Should China cut taxes? In discussing 2007's macroeconomic policy there has already been much talk of moderately reducing taxes in order to decrease the burden on businesses and maintain an attractive investment environment.
At the beginning of the new year, the State Council approved the forgiveness of pre-1997 overdue taxes for businesses in northeastern China. This is important to base industries with a historically heavy burden as it will help them continue to reform and reorganize. And before this, businesses in the northeast already enjoyed a value-added tax that effectively cut taxes.
The move to a value-added tax along with other recent tax adjustments together amount to a reduction in taxes. We believe that a comprehensive and inclusive tax break should have a place in this year's macroeconomic policy agenda, extending these benefits to other regions.
Why should taxes be reduced? One reason is that China's firms are currently facing a formidable tax burden. A World Bank survey published last year revealed that China has some of the highest corporate taxes in the world. In the past few years, China's average GDP growth rate has been above 10 percent, while tax revenues have increased 20 percent. Though there are other factors to be considered, it is unjust for an increase in tax revenues to exceed growth to such a degree.
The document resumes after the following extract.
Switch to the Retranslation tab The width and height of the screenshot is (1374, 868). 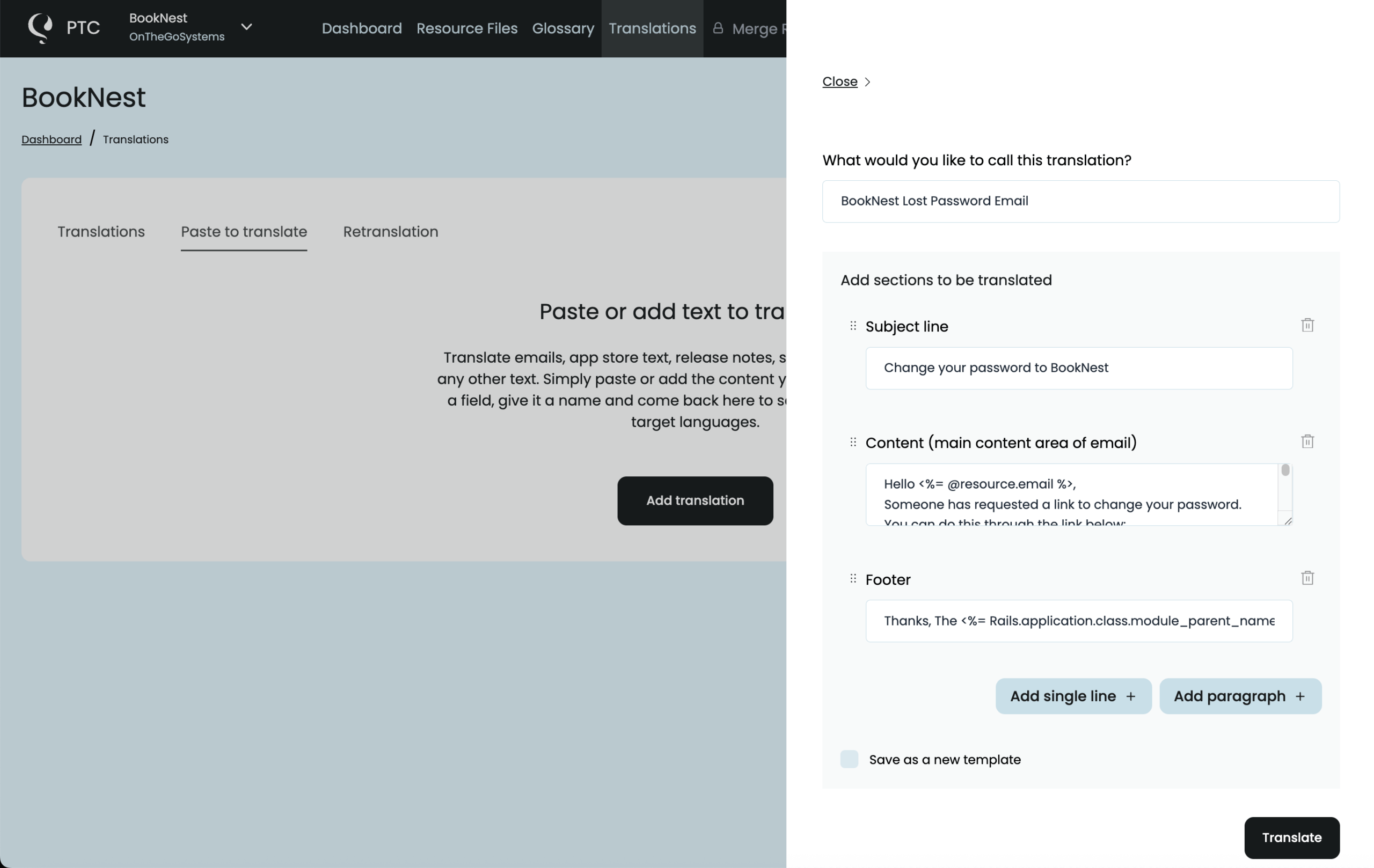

This year, China's economy will experience even more pressure to slow down. Although this will result in more stable growth, it will trickle down to firms who will be pressed to avoid overproduction. A reduction in taxes would help temper this volatility in the businesses environment.
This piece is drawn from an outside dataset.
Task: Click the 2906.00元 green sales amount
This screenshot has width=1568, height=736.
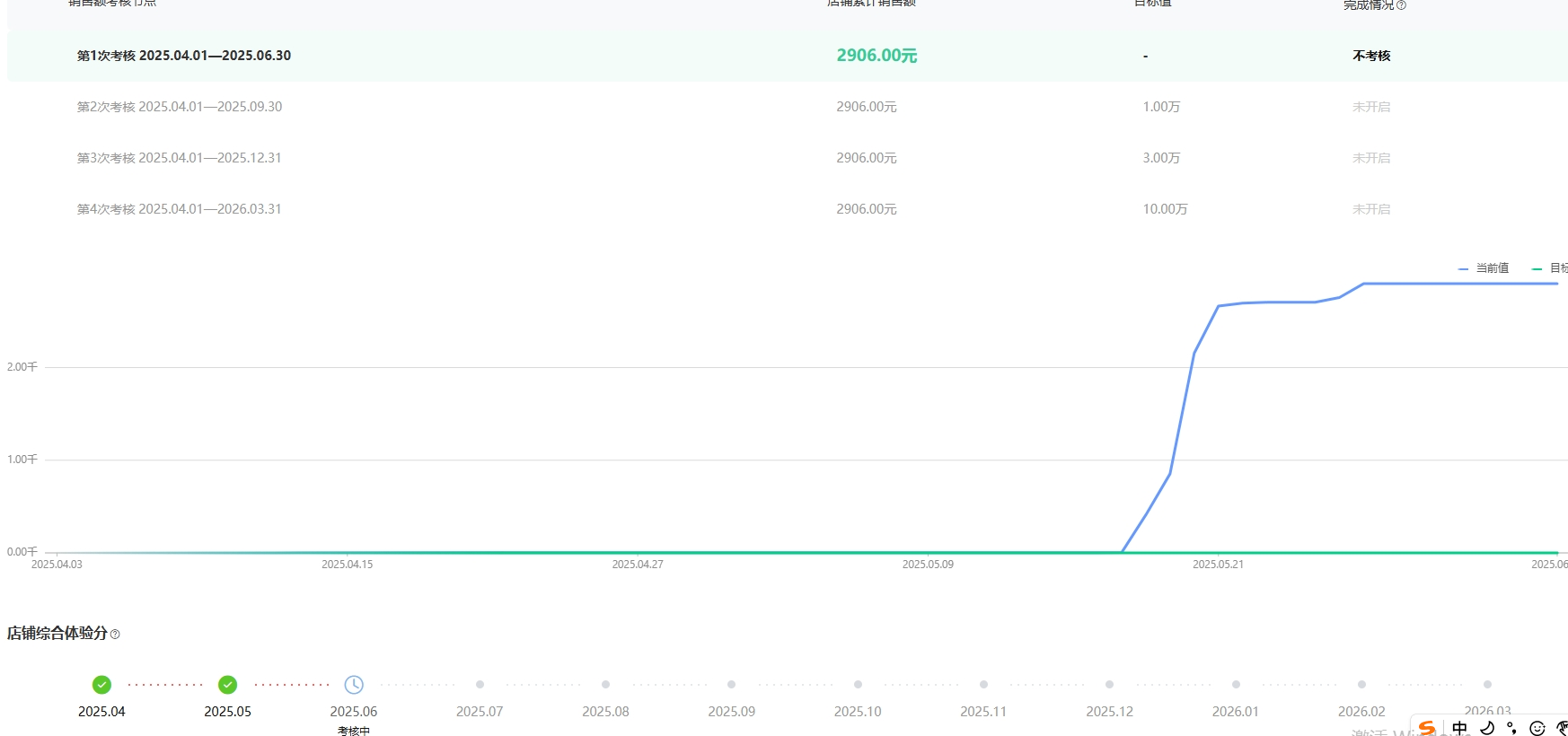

Some scholars believe that because government spending targets are so numerous it will be difficult for them to find a way to decrease taxes. But if policymakers keep tax cuts in mind while making budgetary calculations, they will be more considerate with where their hard-earned funds go.
We believe that in most cases China's tax policies should be incorporated into the tax system itself. For example, if during this year the above-mentioned tax forgiveness policy were extended to the entire country, it would serve as a tax cut.
The goals of tax reform are simplification, inclusion, adherence, and reduction. In the past few years, tax revenues have increased due to an increasing tax-base that is more strictly administered. But tax cuts have not been ideal, and in revisiting the issue, policymakers have labeled 2003's tax cuts a special response to crisis conditions. In 2007 we should actively consider more tax cuts for the future.